I can't think of any language that I've been competent in after a year. C? (Hell no.) Pascal? (Er, did I just admit to knowing Pascal?) SQL? (shudder) Java? (Pshaw.) Common Lisp? (Not even close.) Prolog? (I'm still not competent in Prolog.) Perl? (Well, I was sort-of competent in C at the time, does that count?) Scheme? (Still writing defun, and it's been three years.) Haskell? (What's a monad?) I've been hacking C for a decade or so, and I'm far from C-guru status. Why should I expect to get far after a year of study?

Not counting assembly languages, shells, and one scripting language that shall not be named, that makes nine languages that I "know". After a year's experience with each language I hadn't even scratched the surface of what that language had to offer.

That might've been different if I'd been using the new language exclusively for a year, but who can devote a year's worth of programming to learning an unfamiliar tool? I'm in a better position than most -- I'm a grad student, with flexible deadlines and a tolerant supervisor -- but I'm mostly interested in using the right tool for the job, not in advancing my skills with a nifty language unconnected to my job. I have a feeling that most programmers, Pragmatic or not, are in an even worse position when it comes to learning the ins and outs of a new language - and especially developing a new point of view on programming, which IMO is the best reason to learn a new language.

Not that I think we should stick to the languages we know (although they deserve brain-time, too). Of course we should learn new languages, especially languages that break our brains in useful and creative ways. I know C, C++, Java, and Perl. Learning another procedural/OO language (Objective C is on my hit list) isn't likely to teach me anything world-shatteringly new. Learning a stack-based language like FORTH (or perhaps more usefully PostScript), on the other hand, would probably be a decent idea. (That's on my little list, too.)

I just think that the "one a year" timeframe is misleading. Unless you devote an impractically large chunk of time to that new language, one year isn't enough. Ten years might be closer to the truth. (Who knows? Maybe nine years from now I'll grok continuation-passing style in fullness.) Start learning a new language a year (or every two or three), but don't expect real results for at least two. Crank up a pipeline.

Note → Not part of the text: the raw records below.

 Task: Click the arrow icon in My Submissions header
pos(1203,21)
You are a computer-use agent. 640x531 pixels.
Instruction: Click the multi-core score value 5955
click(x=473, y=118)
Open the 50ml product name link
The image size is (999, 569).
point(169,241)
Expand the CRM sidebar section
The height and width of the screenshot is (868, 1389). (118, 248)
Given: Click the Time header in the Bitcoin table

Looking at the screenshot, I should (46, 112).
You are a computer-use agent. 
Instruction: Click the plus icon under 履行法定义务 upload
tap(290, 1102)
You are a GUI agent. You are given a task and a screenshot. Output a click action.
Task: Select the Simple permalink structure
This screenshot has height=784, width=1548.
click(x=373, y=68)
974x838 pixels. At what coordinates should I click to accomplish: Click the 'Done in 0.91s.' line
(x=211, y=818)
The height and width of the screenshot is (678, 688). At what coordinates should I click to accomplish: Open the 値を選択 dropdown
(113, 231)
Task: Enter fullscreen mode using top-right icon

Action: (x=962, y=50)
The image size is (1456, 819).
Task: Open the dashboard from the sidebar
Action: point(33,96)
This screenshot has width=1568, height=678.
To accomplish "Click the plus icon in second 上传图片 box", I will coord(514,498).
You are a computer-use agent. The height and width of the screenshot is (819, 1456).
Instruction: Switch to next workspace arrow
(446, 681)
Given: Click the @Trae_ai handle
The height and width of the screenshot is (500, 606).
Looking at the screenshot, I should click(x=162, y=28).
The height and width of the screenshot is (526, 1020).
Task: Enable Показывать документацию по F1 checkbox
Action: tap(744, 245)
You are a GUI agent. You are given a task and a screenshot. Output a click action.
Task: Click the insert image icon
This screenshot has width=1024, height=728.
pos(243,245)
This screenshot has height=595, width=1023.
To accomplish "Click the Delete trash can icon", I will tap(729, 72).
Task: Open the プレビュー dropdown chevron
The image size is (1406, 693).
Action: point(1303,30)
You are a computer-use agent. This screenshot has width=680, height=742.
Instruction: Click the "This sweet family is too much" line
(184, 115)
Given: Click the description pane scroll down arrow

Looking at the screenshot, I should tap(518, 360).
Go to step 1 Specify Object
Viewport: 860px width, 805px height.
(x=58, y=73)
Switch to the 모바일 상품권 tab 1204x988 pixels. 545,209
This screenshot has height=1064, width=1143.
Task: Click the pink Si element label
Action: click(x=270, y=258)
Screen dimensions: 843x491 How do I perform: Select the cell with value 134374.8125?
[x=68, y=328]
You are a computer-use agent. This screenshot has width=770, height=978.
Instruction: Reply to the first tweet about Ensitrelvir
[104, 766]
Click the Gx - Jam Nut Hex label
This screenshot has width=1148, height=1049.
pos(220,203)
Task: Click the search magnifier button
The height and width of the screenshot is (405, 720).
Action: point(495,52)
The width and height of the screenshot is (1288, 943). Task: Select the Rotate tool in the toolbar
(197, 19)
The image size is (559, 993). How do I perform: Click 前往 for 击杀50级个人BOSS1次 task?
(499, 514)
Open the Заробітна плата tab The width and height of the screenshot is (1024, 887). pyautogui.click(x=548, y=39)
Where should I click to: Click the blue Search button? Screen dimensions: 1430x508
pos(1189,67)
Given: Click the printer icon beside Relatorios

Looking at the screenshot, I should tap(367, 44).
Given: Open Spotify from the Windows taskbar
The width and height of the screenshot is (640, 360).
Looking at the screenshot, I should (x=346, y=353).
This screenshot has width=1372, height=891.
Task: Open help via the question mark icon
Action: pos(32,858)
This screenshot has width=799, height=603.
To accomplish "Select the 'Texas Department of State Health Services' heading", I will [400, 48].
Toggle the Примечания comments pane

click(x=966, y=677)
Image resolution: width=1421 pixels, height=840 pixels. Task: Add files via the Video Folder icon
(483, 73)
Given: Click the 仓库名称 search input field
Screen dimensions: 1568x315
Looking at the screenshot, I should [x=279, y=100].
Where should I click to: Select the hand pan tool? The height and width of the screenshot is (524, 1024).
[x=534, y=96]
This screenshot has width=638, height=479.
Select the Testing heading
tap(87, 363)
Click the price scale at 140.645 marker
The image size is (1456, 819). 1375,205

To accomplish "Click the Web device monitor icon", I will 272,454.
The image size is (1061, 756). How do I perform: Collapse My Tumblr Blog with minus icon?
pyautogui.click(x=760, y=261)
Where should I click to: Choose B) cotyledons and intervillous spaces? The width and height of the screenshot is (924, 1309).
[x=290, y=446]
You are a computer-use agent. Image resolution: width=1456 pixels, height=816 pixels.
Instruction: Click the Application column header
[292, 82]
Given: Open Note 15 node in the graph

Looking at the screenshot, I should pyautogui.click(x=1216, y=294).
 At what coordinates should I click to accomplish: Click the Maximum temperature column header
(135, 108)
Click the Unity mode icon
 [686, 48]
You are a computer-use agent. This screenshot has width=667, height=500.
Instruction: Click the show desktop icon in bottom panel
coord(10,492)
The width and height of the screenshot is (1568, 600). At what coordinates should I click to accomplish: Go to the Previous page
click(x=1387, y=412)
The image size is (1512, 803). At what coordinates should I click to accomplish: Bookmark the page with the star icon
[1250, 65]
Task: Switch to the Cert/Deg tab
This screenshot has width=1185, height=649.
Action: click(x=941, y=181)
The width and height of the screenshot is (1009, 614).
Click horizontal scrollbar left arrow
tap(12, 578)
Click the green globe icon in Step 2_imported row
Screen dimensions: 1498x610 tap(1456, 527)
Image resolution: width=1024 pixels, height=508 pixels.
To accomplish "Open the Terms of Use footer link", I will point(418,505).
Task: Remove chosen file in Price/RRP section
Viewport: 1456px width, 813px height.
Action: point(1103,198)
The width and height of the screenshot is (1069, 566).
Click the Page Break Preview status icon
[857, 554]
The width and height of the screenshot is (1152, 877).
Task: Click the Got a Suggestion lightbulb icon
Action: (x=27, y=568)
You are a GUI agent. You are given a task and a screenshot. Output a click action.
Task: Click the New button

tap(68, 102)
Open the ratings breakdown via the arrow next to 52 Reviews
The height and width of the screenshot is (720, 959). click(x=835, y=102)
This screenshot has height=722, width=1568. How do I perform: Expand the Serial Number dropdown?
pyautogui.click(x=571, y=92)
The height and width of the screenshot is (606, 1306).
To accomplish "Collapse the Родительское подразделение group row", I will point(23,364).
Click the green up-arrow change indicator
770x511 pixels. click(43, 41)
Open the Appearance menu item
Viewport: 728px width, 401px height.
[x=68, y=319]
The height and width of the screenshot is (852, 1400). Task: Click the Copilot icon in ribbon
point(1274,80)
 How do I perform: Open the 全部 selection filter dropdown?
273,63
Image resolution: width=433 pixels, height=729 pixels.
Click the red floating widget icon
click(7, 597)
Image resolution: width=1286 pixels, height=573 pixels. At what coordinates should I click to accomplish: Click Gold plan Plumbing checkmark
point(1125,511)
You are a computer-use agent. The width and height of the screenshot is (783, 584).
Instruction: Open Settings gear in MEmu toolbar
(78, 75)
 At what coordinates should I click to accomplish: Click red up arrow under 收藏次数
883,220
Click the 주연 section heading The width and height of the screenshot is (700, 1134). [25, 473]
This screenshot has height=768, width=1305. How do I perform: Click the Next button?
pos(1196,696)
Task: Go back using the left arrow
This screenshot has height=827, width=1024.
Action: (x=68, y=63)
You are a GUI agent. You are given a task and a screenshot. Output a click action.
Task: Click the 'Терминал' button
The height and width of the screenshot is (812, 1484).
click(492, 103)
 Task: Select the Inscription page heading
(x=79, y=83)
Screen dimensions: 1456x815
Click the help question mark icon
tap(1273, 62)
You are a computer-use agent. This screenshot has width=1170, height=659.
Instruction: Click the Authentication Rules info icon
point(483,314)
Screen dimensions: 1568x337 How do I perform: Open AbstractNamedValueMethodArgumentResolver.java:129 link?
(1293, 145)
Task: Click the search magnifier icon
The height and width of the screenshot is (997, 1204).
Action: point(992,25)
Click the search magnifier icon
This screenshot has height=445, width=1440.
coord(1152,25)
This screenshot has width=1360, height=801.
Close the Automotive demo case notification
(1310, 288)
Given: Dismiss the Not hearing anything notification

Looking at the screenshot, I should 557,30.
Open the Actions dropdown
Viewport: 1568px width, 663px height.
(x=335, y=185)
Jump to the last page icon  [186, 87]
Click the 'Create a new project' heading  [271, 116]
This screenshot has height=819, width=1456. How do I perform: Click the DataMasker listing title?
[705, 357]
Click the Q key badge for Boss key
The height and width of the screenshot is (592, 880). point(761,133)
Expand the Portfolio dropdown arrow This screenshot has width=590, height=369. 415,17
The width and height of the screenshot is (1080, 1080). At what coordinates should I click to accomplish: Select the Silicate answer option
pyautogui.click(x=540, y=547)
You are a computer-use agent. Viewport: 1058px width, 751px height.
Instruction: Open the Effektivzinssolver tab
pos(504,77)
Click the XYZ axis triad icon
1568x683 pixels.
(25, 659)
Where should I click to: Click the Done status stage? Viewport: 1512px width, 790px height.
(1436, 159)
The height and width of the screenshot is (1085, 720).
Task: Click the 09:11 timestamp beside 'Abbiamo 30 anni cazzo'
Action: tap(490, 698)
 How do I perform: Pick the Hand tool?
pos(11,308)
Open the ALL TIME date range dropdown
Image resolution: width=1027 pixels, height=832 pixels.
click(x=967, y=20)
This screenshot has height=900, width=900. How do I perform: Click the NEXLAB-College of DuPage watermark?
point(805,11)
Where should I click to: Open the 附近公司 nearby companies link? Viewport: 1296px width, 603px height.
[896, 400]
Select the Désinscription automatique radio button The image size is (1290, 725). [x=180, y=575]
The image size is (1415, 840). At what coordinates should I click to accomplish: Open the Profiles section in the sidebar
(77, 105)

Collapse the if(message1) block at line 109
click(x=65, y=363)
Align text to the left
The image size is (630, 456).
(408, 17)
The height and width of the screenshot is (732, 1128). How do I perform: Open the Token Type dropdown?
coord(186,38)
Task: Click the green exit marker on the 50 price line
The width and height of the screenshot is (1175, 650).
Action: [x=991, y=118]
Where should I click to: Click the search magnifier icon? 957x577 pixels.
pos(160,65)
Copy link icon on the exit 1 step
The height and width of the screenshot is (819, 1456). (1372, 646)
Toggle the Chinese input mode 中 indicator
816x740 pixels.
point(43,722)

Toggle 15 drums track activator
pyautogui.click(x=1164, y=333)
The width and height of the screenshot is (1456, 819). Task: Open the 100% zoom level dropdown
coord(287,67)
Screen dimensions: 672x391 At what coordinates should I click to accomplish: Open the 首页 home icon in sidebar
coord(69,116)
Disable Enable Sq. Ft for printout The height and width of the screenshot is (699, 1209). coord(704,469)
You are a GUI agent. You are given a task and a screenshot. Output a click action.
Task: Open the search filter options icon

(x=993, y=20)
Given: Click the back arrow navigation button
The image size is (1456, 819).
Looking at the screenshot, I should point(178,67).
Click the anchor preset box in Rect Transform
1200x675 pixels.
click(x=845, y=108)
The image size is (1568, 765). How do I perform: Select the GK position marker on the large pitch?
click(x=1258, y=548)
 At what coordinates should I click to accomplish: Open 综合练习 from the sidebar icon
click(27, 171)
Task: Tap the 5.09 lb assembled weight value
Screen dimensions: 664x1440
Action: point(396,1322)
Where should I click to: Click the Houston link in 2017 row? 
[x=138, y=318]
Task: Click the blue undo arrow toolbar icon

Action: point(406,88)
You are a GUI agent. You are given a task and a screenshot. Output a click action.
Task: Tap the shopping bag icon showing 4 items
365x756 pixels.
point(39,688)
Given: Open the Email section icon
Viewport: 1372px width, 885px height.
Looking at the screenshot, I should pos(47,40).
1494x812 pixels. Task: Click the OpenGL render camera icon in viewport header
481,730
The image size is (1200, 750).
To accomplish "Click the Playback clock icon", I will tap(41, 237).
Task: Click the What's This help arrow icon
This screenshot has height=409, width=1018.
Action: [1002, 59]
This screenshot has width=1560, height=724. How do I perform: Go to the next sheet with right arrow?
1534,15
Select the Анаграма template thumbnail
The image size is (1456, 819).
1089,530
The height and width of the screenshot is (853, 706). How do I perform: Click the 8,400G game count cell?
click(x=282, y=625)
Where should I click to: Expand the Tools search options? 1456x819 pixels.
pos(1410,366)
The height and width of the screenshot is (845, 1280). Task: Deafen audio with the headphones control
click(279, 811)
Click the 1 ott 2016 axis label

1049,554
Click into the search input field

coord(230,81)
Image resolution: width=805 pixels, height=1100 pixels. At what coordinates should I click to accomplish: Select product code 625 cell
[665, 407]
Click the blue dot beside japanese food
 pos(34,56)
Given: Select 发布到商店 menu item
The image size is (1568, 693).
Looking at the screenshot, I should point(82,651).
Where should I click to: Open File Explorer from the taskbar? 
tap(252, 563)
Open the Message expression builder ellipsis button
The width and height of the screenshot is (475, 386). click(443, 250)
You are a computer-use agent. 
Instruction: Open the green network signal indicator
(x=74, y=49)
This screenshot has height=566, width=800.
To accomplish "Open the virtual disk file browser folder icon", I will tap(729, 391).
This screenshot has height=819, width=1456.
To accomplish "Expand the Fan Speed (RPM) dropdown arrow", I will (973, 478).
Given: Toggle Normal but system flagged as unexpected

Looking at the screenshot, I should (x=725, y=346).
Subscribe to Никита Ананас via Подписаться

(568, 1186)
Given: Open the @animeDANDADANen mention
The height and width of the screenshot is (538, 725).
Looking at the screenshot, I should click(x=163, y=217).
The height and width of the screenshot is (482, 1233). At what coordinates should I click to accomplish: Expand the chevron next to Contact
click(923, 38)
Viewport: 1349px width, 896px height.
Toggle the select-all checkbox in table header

While we're at it, I don't think we should be focusing on languages. Rare is the language that's conceptually different from every other computer language with an open-source cross-platform implementation. Concepts are more important than languages, hands down. It doesn't matter whether I write closure-slinging functional code in Haskell, Common Lisp, OCaml, or Perl, I can express what I want to regardless. The idea of closure-slinging is what's important, not the implementation language.

Programming languages, especially programming languages that teach you something you didn't already know, are too complex to be properly learned in a year. Programming, in general, is hard. Let's keep that in mind.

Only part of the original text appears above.